Chris Prosinski recovered at the sideline.

Rowe estimated he spent half of his time playing nickel and half outside.

Second-year safety Ed Reynolds, who'd pretty much dropped off the radar while spending his rookie season on the practice squad, played an excellent game, intercepting two passes and providing strong special- teams support for a team that isn't sure it has a safety it really wants to put on the field a lot behind scheduled starters Malcolm Jenkins and Walter Thurmond.

Veteran safeties Prosinski and Chris Maragos were strong special-teams contributors last season, but didn't seem to offer much defensively. Even if Reynolds is better at safety, he must excel on special teams to unseat one of them. Then there's veteran E.J. Biggers, a free agent who can play corner or safety.

It probably is worth noting that nobody in the Eagles' secondary gave up any big plays Sunday, because the Colts didn't make any, in losing 36-10. Quarterback Andrew Luck played a series and a half. The drop-off from Luck to Matt Hasselbeck, who turns 40 next month, and undrafted rookie QB Bryan Bennett was extreme. Hasselbeck, especially, seemed to have receivers open he just couldn't hit.

After Luck completed five of six for 43 yards, Hasselbeck was 8-for-17 for 72 yards, and Bennett was - gulp - 4-for-16 for 35 yards and the two Reynolds picks; Bennett compiled a 0.0 passer rating.

Watkins did take really bad angles in missing two tackles. The first came with about 12 minutes left in the second quarter, when Hasselbeck flicked a quick pass to Vincent Brown, and Watkins lined him up, then whiffed.

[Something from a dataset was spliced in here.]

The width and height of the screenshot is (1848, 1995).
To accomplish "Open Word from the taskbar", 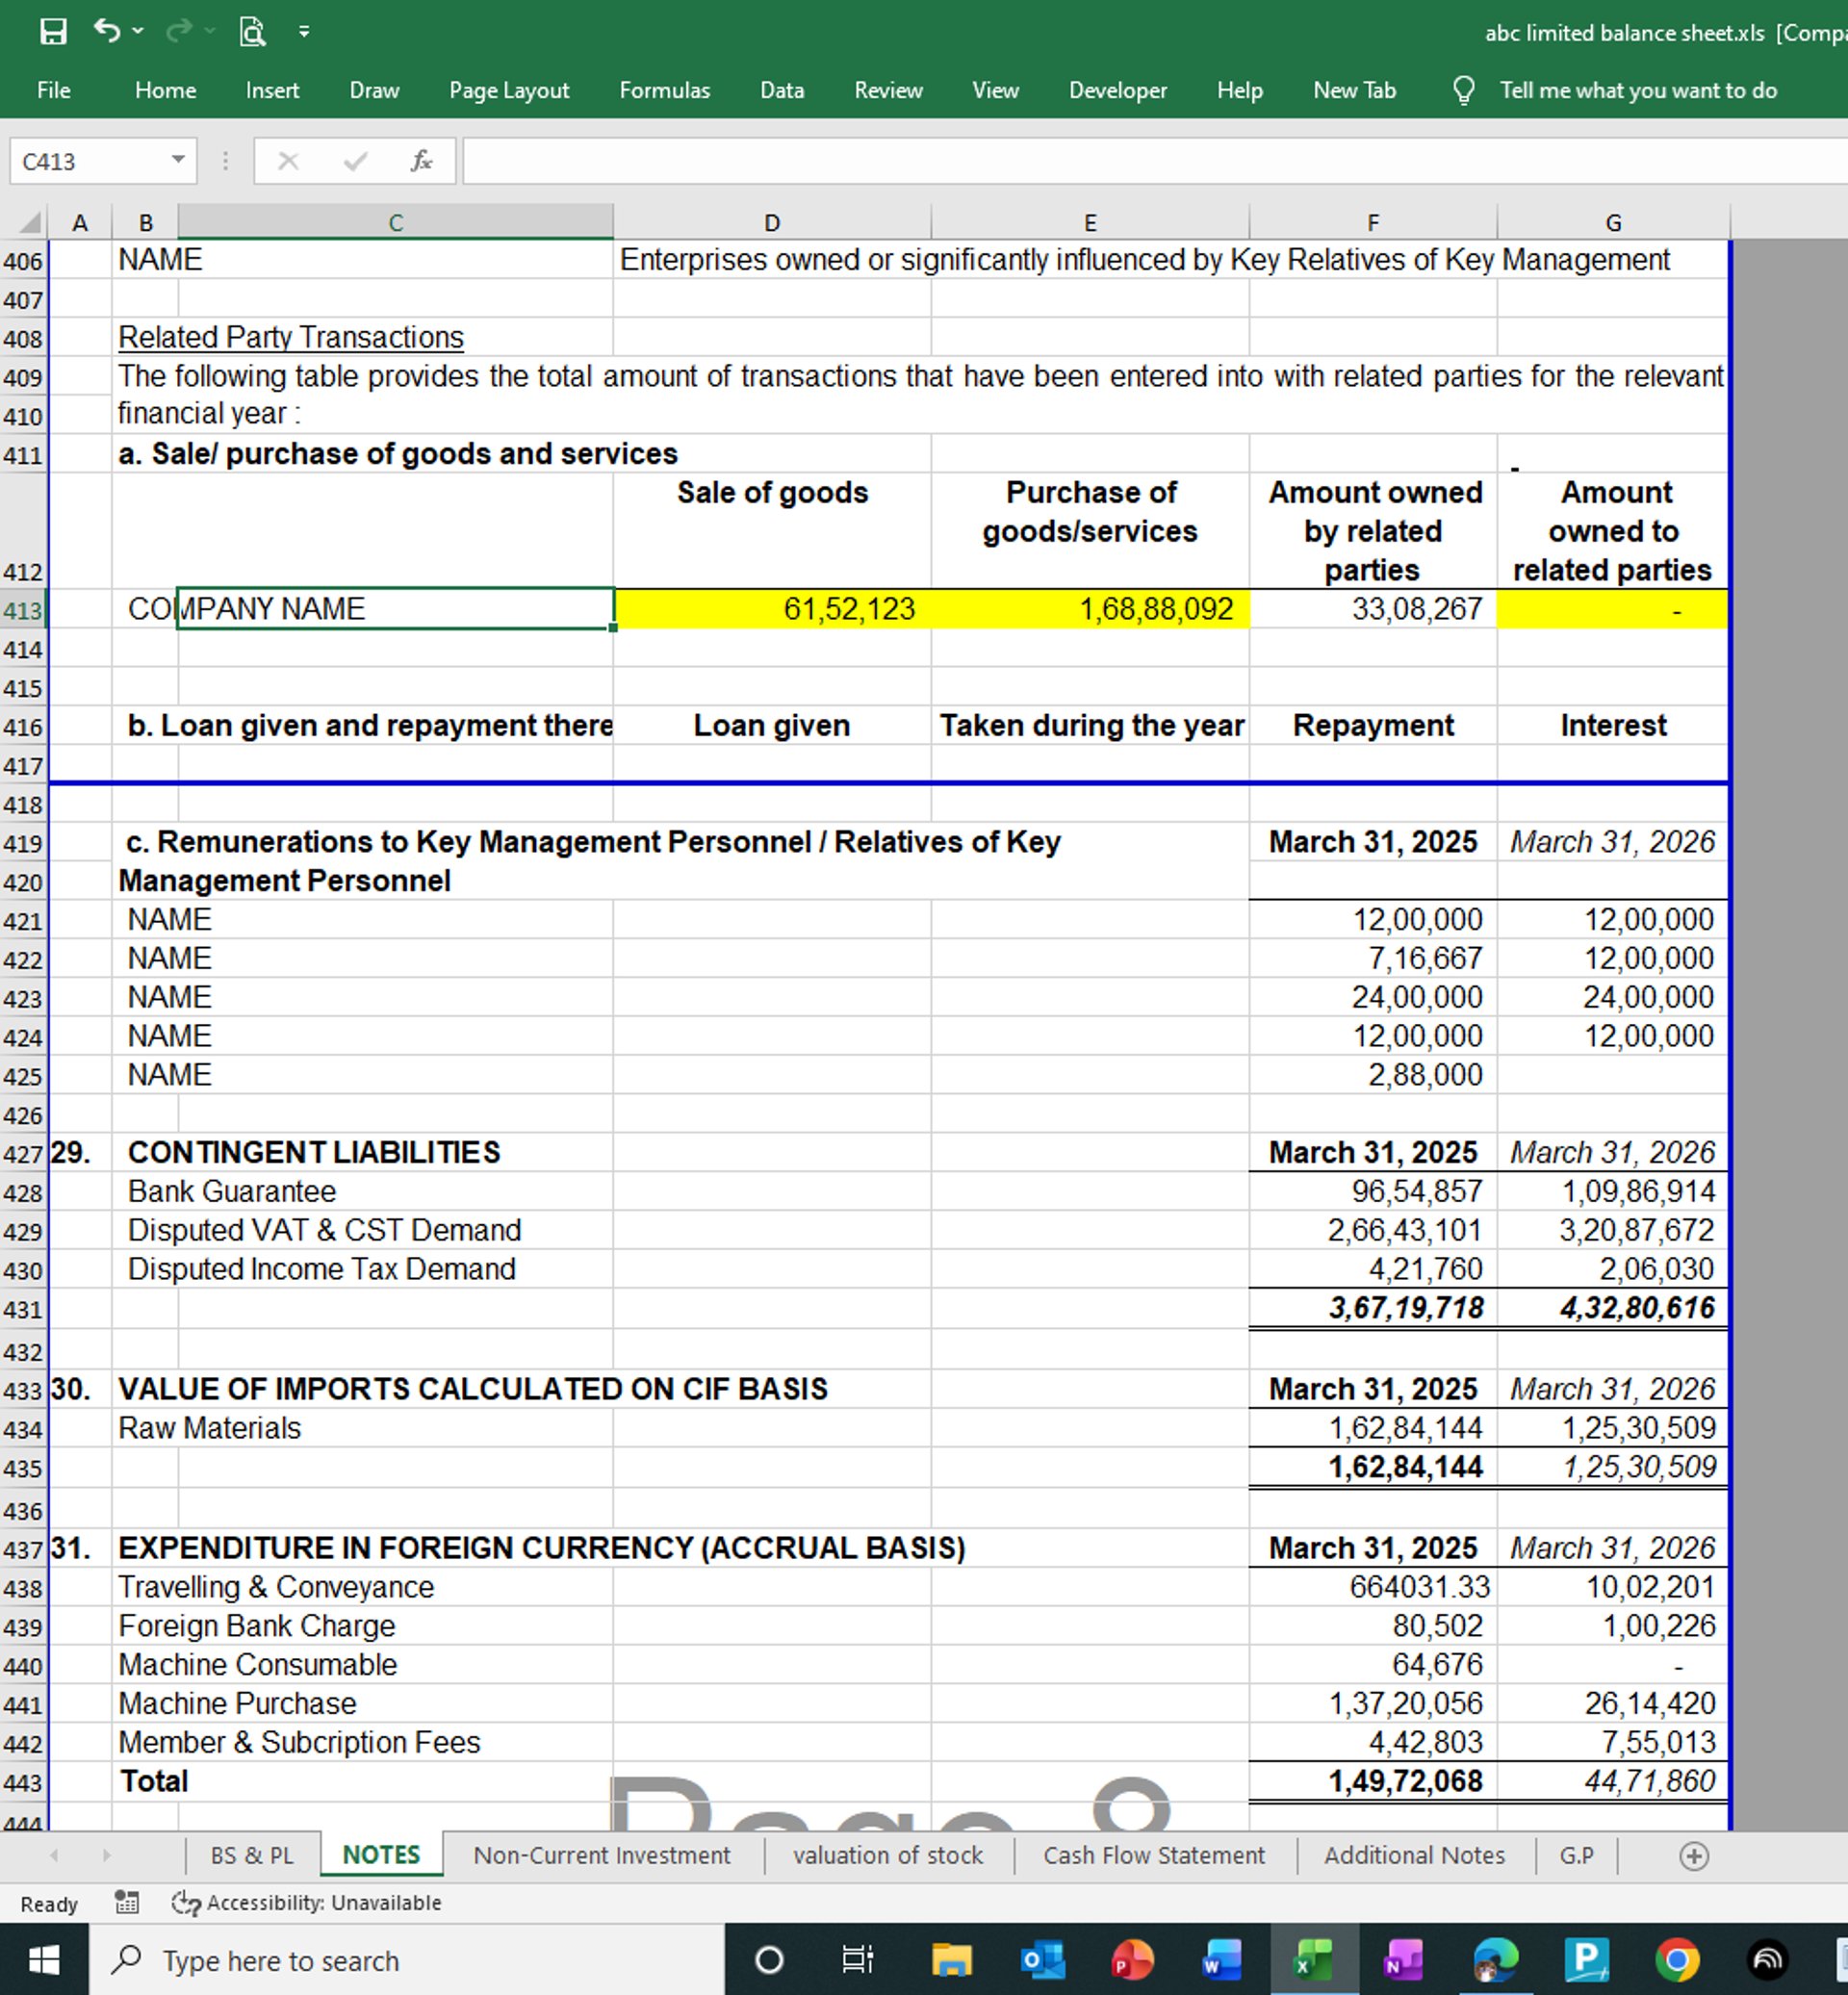I will pos(1222,1960).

It happened again on Josh Robinson's 9-yard touchdown run, the Colts' only TD of the day. This time, Watkins was the last of three Eagles who could have made tackles, but didn't, after undrafted rookie defensive lineman Travis Raciti and third-round rookie linebacker Jordan Hicks.

Watkins, like Rowe, spent a good bit of time playing outside. He had strong coverage down the sideline on a bomb to Colts rookie Duron Carter that fell incomplete.

Rowe finished with 48 snaps, 59 percent of the Eagles' total, and Watkins got 47. Both played extensively on special teams - Rowe 17 snaps, Watkins 19. Reynolds played 54 defensive snaps, tops on the unit, and 13 more on special teams.

Last week, it seemed Watkins, drafted in the fourth round in 2014, might be ahead of Rowe, who acknowledged he was getting his first-ever nickel practice reps. Watkins backed up Boykin last season, though Watkins seldom played.

"No idea right now," defensive backfield coach Cory Undlin said the day before the opener, when asked about the nickel spot. Sixth-round rookie JaCorey Shepherd, who might have been the leader in the competition, is out for the season with an ACL injury. "We'll play four preseason games and then we'll make a decision . . . We've got everybody in there . . . By the time we get to the end of it, everybody in the back end will have probably played some nickel, and then we'll make the best decision . . . It's wide open."

Is Rowe at a disadvantage, being so new to the position?

"The only thing he's behind in is just the reps of being in there," Undlin said. "He's in every meeting. We don't ever split up my meetings," so Rowe was hearing the nickel film breakdowns and coaching points even before he practiced there. "We're in the same room, and I demand those guys learn every position. So he's heard all the terminology. So I basically sent him a text - 'Eric, we want you to [practice at] nickel tomorrow, so just review your notes.' Put him out there, and the growing process just happens so much faster . . . He's progressed nicely. We'll see how it plays out. We're still in the evaluation process."

Reynolds looked especially good on his second interception, on which he sensed where the ball was going and broke on it. (His first was kind of a balloon that hung up in the air for him, though he did a good job tipping it to himself.)

On the second pick, "[Bennett] stared a little too long, and I took advantage of it," said Reynolds, a fifth-round draftee in 2014 from Stanford. "When the lights come on, you've got to show you can play."